Les cheminots marocains de la SNCF ont "gagné" après un long combat: la cour d'appel de Paris a condamné mercredi la compagnie ferroviaire dans l'affaire des 848 "Chibanis" qui la poursuivaient pour discrimination.

"La cour, sur le fondement combiné des législations européennes et du droit du travail français a constaté la réalité des différences de traitement alléguées alors que les salariés réalisaient les mêmes taches que les cheminots", a détaillé le parquet général de Paris dans un communiqué transmis mercredi soir à l'AFP.

"Elle a jugé que la SNCF ne démontrait pas que cette différence de traitement était justifiée par des raisons objectives", a ajouté le parquet, indiquant que la discrimination avait ainsi été "établie"pour l'ensemble des plaignants.

Les dommages et intérêts peuvent s'élever jusqu'à 290.000 euros par salarié, selon leur durée d'ancienneté, auxquels s'ajoutent l'indemnisation des préjudices moraux et ceux liés aux droits à la retraite et à la formation, selon le communiqué.

Au final, les dommages et intérêts dus par la SNCF pourrait avoisiner 180 millions d'euros, contre 170 prononcés en première instance, a estimé l'avocate des plaignants, Clélie de Lesquen-Jonas.

La centaine de Chibanis ("cheveux blancs" en arabe) présents mercredi à la cour d'appel avaient attendu une heure pendant que les avocats consultaient une partie des arrêts rendus.

Puis leur avocate est sortie, les bras en l'air et émue aux larmes, pour annoncer que c'était "gagné", avant d'être portée en triomphe. "C'est un grand soulagement, une grande satisfaction", a-t-elle commenté.

Après moult renvois et plus de douze ans de procédure pour certains, la quasi-totalité des plaignants avaient obtenu gain de cause devant les Prud'hommes en septembre 2015. Mais l'entreprise avait fait appel de cette décision.

Dans une déclaration à l'AFP, la SNCF a dit "prend(re) acte" de la décision rendue mercredi.

Ses avocats vont "étudier les décisions prises par la Cour d'appel pour chacun des 848 dossiers" et "à l'issue de cette analyse, SNCF Mobilités se réserve le droit d'un éventuel pourvoi en cassation", a-t-elle précisé.

- 'Blessure profonde' -

Les cheminots, marocains pour la plupart (la moitié ont été naturalisés), ont été embauchés entre 1970 et 1983 par la SNCF, majoritairement comme contractuels, et n'ont pas bénéficié à ce titre du "statut" plus avantageux des cheminots, réservé aux ressortissants européens, sous condition d'âge.
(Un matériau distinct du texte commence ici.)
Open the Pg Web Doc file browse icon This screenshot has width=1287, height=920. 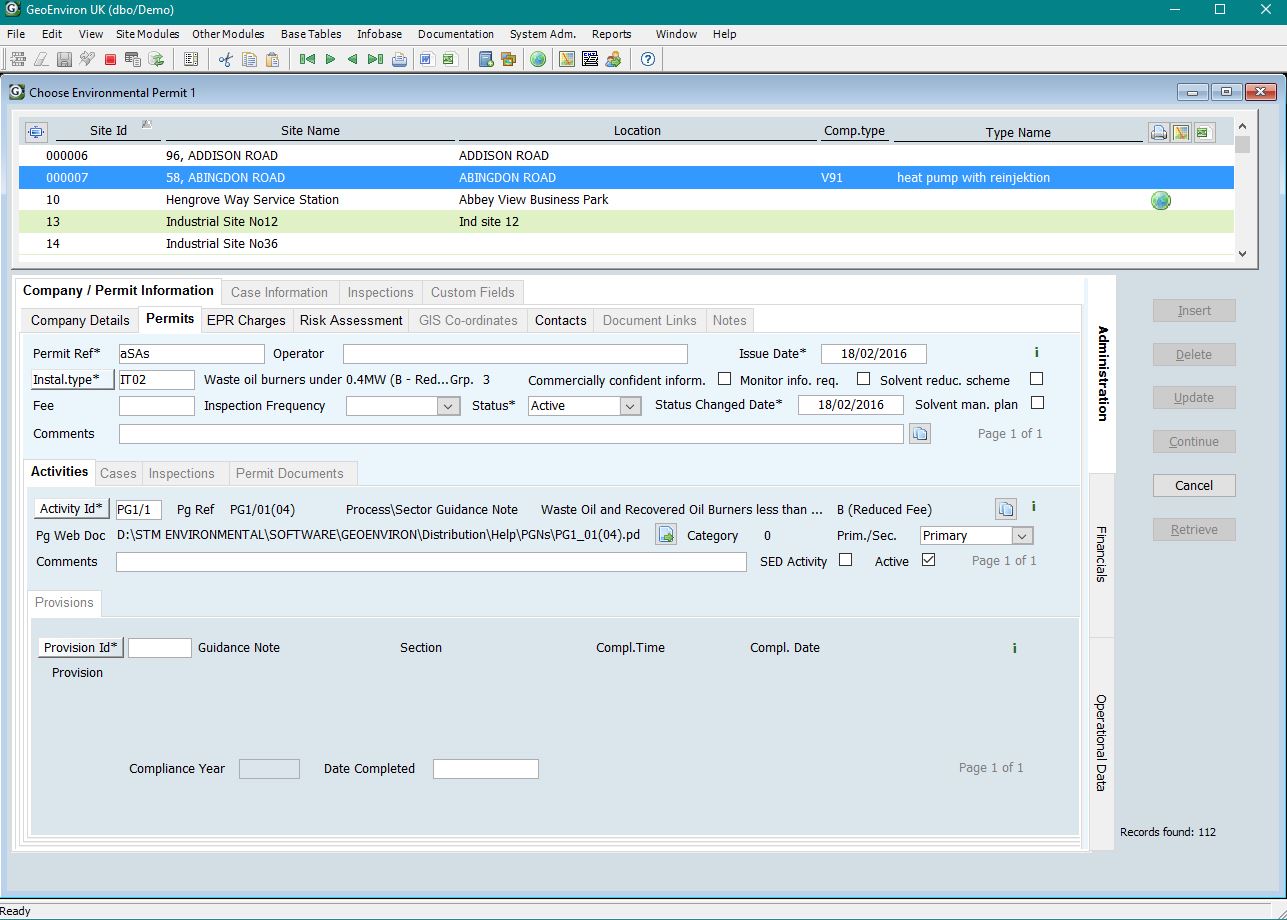click(665, 535)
La disparition de cette clause de nationalité est notamment demandée par le syndicat SUD-rail, au côté des plaignants depuis le début, qui s'est "félicité" de cette condamnation. "La direction de la SNCF ne sort pas grandie de cette affaire" qu'elle aura fait "traîner", écrit-il dans un communiqué.

La RATP a, elle, supprimé une clause similaire de nationalité en 2002.

Des "contractuels sont partis (en retraite) à 65 ans, alors que les cadres permanents sont partis à 55 ans", a ainsi expliqué à l'AFP Brahim Ydir, un des plaignants. "On a travaillé dix ans de plus" qu'eux avec des salaires inférieurs, sans avoir "le droit de monter les grades" ni d'avoir accès "aux soins gratuits", a-t-il dit.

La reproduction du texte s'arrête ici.